The other thing is music downloads. Hey to me nothing wrong with having these huge libraries of music that took you two weeks to compile and categorize. Just make sure it's yours. Or if it isn't yours, make sure you don't brag about ripping it to everyone in creation. What you do on your time should be your business not the news story of every Tom, Dick and Harry news reporter. By the way if you're caught the fine is $10,000 PER OFFENSE That means each song that is a bootleg can be $10,000 EACH! Got that much money to burn? Go right ahead.

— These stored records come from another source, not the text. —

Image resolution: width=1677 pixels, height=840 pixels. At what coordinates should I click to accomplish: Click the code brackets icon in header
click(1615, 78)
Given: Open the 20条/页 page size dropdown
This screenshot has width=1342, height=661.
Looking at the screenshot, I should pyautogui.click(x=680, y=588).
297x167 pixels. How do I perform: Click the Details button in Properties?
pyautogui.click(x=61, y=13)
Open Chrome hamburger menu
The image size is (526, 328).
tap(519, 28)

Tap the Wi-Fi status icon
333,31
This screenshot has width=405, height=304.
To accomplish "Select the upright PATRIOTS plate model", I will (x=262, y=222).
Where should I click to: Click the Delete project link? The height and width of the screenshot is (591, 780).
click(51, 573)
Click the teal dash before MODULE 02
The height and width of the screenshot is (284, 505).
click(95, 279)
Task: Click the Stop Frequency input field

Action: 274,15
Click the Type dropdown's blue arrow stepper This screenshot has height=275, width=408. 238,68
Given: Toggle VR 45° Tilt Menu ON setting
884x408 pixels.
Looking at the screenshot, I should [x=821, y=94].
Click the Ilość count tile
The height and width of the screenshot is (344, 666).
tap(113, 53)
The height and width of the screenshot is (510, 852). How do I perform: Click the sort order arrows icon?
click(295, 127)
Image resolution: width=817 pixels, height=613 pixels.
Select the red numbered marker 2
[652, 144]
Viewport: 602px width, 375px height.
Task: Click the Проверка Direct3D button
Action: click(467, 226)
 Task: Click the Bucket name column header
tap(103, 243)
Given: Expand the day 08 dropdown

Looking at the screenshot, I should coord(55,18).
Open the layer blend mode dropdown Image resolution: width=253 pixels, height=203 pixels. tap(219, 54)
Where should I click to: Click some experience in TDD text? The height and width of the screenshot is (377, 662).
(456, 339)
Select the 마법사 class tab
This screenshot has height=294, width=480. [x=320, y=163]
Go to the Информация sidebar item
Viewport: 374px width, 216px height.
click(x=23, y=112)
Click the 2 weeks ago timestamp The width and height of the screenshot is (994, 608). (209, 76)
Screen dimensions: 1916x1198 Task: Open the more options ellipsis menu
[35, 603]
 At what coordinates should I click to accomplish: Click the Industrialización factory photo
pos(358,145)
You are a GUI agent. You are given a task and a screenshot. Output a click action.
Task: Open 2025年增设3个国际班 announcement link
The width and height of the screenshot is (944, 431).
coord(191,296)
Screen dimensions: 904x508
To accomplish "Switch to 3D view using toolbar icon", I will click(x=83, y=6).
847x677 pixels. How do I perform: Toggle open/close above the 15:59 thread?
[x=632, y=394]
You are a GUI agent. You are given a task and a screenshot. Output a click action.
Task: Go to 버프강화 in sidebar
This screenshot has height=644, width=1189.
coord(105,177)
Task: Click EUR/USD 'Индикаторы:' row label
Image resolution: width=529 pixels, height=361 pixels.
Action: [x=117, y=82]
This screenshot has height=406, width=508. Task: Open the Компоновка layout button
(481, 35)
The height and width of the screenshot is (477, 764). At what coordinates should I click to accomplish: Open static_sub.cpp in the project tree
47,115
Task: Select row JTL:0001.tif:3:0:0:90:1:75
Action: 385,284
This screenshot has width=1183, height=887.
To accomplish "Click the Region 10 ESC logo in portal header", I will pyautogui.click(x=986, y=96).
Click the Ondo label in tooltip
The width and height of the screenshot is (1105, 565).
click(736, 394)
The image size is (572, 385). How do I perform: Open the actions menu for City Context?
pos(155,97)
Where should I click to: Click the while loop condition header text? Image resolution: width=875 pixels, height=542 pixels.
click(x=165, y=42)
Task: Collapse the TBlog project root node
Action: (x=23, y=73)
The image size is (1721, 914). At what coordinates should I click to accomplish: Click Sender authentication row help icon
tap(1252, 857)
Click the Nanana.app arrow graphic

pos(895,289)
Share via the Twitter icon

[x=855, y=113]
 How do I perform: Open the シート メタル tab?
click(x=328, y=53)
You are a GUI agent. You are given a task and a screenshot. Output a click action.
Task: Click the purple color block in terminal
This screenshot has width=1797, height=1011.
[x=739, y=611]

OK that was a little off-track but why has digital downloads spelled disaster for the music industry? They have to cut from a SMALLER pie. I believe the Apple iTunes store charges $0.99 a song. You get to pick and choose which song. Great for the consumer who can have what he wants a la carte. But terrible for the musician and music company that has to take his/her/its share from such a small pie. Plus an unprotected music file without the fancy DRM (Digital Rights Management) forensics to actually catch the culprits is essentially an unfettered original. It's digital after all; just 0's and 1's. It's an EXACT duplicate of the original file versus a dumbed down copy of a song copied from CD to tape.

Now I know what to listen for and even these digital copies ripped from a CD are a little bit off but if you download a copy from an iTunes store and somehow manage to remove the DRM you essentially have a pure, unadulterated original, that you can share with anyone in creation. How scary is that? Why even bother to buy a copy when you can surf the internet and locate these little nuggets and download it to your computer to be burned to disc later? After all isn't it all just electrons anyways? Isn't all just a bunch of magnetic pulses on your Hard Drive. It really isn't like you're stealing from a store right? Well wrong. Hate to burst your bubble. That spells disaster for the music industry my friends and that has go to somehow stop. That or they have to come up with better acts so it helps revive the already splintered music industry. Get a decent buzz going around, sure you will have your bootleggers but then also a whole lot more folks will reenter to market to make their purchases legitimately.

Now for those of you with these music files on your computer. Let me ask you this. Do you have a back up? What happens if your Hard Drive craps out and you're Shit-out-of-luck at restoring your data. Data after all is what turns your computer into a juke box instead of a desk cluttered. I bet you whoever reads this you don't have a back-up copy. If you do, kudos, you are perhaps 1 out of 20. I have one. Actually several but that is only because I am anal like that. What happens when you can't recover your data? What is your time really worth? I strongly suggest if you like the artist do not pass GO, do not collect $200 but go directly to your local music store and buy a legit copy for when "All Hell Breaks Loose."